She was glad to finally lie down in bed and as soon as her head hit the pillow she drifted off. Images from the Greek myths she had read as a child flooded her dreams: Phaeton recklessly riding Apollo’s chariot of fire, Actaeon witnessing the naked Artemis in a forest, Poseidon’s rallying of the Greeks during the Trojan War. The wind outside grew stronger and tree branches brushed against the window. Then, as if a thunderbolt had struck, the window burst open and a being of silver-white light swept into Cora’s room. The room shook with tremors and Cora shot out of bed in fear.
Gradually, the details and contours of the figure became clearer and Cora saw that it had a female form. It resembled a statue Cora had seen in the British museum. What was earlier that day a stone representation of her was this time the Goddess in full. She wore fine robes, a golden wreath and possessed an unparalleled loveliness. Cora’s initial fear turned to strange fascination. Behind those penetrating, immortal eyes emanated the light of the cosmos. Her skin was not the kind you could touch and her being appeared pure energy, pure spirit.
“Who are you?” asked Cora.
“I am Demeter, Goddess of the harvest, presider over the fertility of the earth and enforcer of divine order.”
“Why are you here?”
“You asked me to come. I will tell you three stories about the Gods and mortals of Arcadia. They are for you to interpret how you wish.”
Cora proclaimed, “This is a dream. You’re a figment of my imagination.”
Demeter replied, “Perhaps, perhaps not. That is not important. What are important are the myths I have come to tell you. The first is that of my daughter, Kore.”

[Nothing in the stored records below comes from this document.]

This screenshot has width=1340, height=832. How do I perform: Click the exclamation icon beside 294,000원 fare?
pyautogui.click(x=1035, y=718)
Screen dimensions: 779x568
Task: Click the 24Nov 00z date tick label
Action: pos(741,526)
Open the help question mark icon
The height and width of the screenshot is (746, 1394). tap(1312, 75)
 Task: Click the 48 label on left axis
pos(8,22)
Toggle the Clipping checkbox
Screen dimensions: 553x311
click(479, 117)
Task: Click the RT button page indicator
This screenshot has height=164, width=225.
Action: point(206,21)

“Kore?!” Cora exclaimed. “That’s my name.”
“Indeed it is.”
Cora was still in a state of shock. A Greek Goddess rose before her in her bedroom. She was sure that this must be a vision, and while fearful of such hallucinations, the hot blood pulsating through her veins signalled an important experience to come.
“My daughter Kore was the Goddess of maidenhood. Hope flowed from her like water from a spring, yet her innocence blinded her to the deceitfulness in the world. An example of this deceitfulness lies with my brother Hades, whom I despise. One day in the vale of Enna, she sat by a lake playing with her companions, when Hades happened to pass by. Immediately besotted, he hid stealthily and waited for her companions to leave. When the right moment came, he leapt out at Kore, and with the full ferocity of his immortal being he dragged her off to the underworld.
I lost myself to sorrow and wandered foreign lands in a desperate search for my daughter. Just as I raged, so all the elements of the world raged. Thunder cracked, winds roared, whole forests swayed, the ground shook and the rivers bled. A mother wants to keep her child safe from such wickedness! The land became fallow and human beings starved because of my negligence.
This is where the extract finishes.